Zero-carbon, Code for sustainable Homes, BREEAM, Passive House; let’s call them Ecohouse’s as shorthand; all require the renewable energy used to be produced on site but the measures required to reduce the energy load on an existing house to a level where this can work are very expensive and present a lot of problems. At the AECB conference in Nottingham we saw two examples where the refurbishment costs for a typical 3 bedroom terrace house were about £130,000(?)
I didn’t have that kind of money to spend, how many people do? Our response has been to use a mixture of renewable electricity produced on site and renewable electricity imported through the National grid from Good Energy. We want our electricity bill to be as low as possible so we’ve tried to make the house as energy-efficient as we can.

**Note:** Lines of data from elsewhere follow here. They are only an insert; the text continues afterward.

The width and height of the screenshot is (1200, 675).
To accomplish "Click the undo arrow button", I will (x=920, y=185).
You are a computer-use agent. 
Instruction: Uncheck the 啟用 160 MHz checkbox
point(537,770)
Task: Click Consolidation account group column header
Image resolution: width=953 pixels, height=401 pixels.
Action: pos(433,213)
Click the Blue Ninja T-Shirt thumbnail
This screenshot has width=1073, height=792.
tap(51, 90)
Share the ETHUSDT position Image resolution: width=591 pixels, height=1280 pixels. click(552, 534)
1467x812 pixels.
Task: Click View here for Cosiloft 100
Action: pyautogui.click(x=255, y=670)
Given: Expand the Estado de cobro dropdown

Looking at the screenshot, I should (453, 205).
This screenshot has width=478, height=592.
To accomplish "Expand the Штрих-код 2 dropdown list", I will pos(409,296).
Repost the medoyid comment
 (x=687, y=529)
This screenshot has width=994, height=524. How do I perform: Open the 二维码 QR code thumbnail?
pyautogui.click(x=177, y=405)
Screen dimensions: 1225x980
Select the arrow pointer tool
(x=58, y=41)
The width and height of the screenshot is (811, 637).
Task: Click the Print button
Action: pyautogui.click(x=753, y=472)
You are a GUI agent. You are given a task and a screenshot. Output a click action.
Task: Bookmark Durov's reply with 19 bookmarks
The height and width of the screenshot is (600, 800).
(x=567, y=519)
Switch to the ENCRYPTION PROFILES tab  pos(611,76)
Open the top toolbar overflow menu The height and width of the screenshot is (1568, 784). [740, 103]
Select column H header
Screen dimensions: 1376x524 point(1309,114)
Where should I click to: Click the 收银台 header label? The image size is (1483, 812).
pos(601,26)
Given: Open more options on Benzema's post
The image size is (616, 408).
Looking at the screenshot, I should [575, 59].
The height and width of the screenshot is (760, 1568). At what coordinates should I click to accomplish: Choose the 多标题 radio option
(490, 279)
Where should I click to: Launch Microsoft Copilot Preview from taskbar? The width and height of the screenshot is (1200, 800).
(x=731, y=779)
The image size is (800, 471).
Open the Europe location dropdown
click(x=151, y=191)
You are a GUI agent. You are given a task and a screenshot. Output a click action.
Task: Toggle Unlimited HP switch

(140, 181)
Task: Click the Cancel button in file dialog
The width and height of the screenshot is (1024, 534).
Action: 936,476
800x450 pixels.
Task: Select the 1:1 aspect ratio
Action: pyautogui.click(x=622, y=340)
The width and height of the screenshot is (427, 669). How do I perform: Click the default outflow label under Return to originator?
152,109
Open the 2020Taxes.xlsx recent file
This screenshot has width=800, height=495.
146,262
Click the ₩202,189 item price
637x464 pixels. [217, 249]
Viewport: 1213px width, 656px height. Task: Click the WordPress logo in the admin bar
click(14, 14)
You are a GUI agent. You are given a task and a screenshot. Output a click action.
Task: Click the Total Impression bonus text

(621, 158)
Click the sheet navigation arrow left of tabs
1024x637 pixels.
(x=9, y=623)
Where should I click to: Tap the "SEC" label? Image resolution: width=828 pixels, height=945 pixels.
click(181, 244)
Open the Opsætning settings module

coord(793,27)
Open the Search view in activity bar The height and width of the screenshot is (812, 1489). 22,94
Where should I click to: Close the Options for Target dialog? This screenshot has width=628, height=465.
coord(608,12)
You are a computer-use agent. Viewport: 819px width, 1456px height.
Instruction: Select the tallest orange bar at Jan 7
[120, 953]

The house structure is a two storey detached dwelling built in 1947-8 as one of a pair with tiled pyramid roofs and a central flue, a garage and workshop to the North East side and a terrace to the South West side. It is of an unusual construction with a suspended reinforced concrete first floor, 75mm cavity, larger than usual bricks and mortar joints, and minimal amounts of timber, (probably due to the materials shortages in the immediate post-war period). The original Crital single glazed windows had long since been replaced with early versions of horizontal sliding sash Aluminium windows
The existing gas boiler was very old and inefficient, as were the clock timer controls, the micro bore distribution pipes, and single panel radiators which all dating from the 1970’s. I could tell because the pipes running through the unheated Attic to the radiators on the first floor had all been lagged with newspapers from the 1974, mostly The Express I think. The old Aluminum double glazed window units had all failed and were incredibly leaky having been very poorly fitted, and there were air bricks everywhere open to the cavity, which also had no insulation. There was about 80mm of vermiculite insulation between the joists in the Attic, and no insulation to the solid ground floors.
Heating the house must have cost a fortune and produced huge clouds of CO2.
What it did have going for it was the orientation toward the South with the Kitchen facing South East and the Sitting Room south West. It was also structurally sound and thermally massive, with pre-cast concrete slabs forming the first floor and solid floors at ground level.